> Paul Lee wrote:
>
> > I am having problems trying to understand why would you apply a
> > Hilbert Transform after a FFT i.e. X(f)XH(f) where H denotes the
> > Hilbert transform. What are the benefits for doing this?
>
> Perhaps they're trying to find the Hilbert transform of X?
>
> X(f) = FT(x(t))
>
> Y(f) = X(f).H(f) [XH(f) was confusing)
>
> y(t) = FT^{-1}(Y(f))
>
> so that y(t) is the Hilbert transform of x(t).
Agreed, under one condition: The frequency range in the
last step is [0, Fs/2], not [-Fs/2, Fs/2].
Rune
Reply by Peter K.●April 29, 20052005-04-29
Paul Lee wrote:
> I am having problems trying to understand why would you apply a
> Hilbert Transform after a FFT i.e. X(f)XH(f) where H denotes the
> Hilbert transform. What are the benefits for doing this?

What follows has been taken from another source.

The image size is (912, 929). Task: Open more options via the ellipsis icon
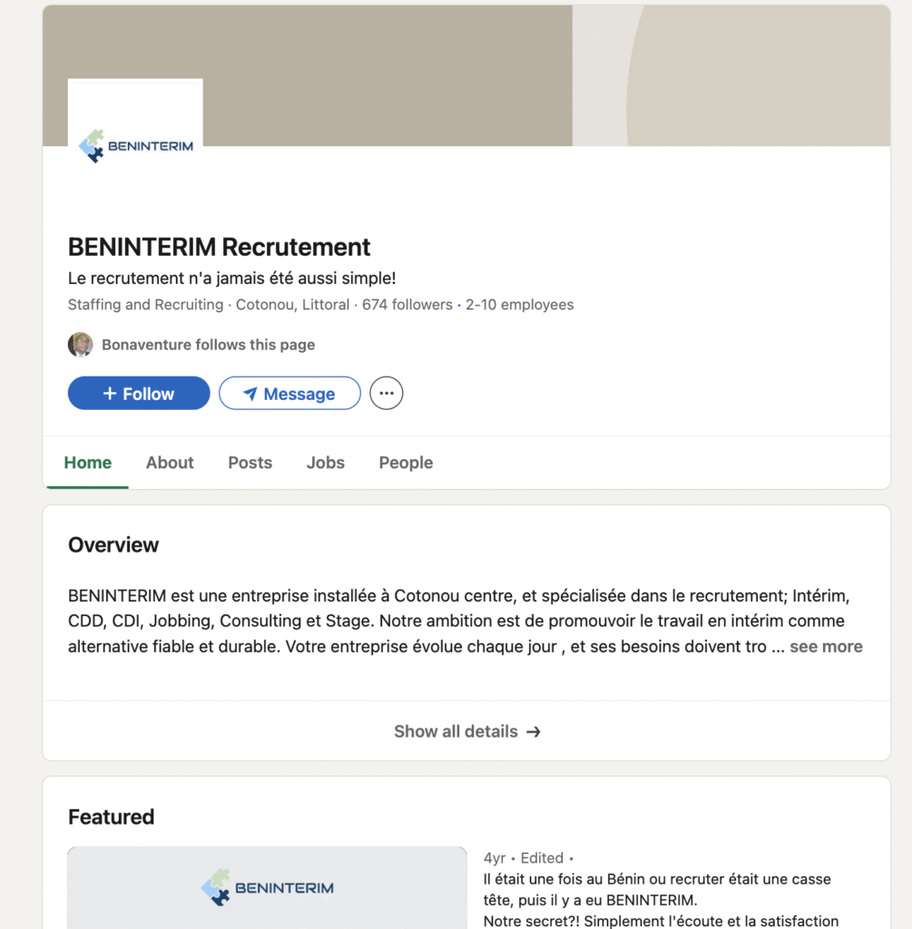(x=386, y=392)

Perhaps they're trying to find the Hilbert transform of X?
X(f) = FT(x(t))
Y(f) = X(f).H(f) [XH(f) was confusing)
y(t) = FT^{-1}(Y(f))
so that y(t) is the Hilbert transform of x(t).
Ciao,
Peter K.
Reply by Paul Lee●April 29, 20052005-04-29
Hi Folks,
I am having problems trying to understand why would you apply a
Hilbert Transform after a FFT i.e. X(f)XH(f) where H denotes the
Hilbert transform. What are the benefits for doing this?
Cheers
Paul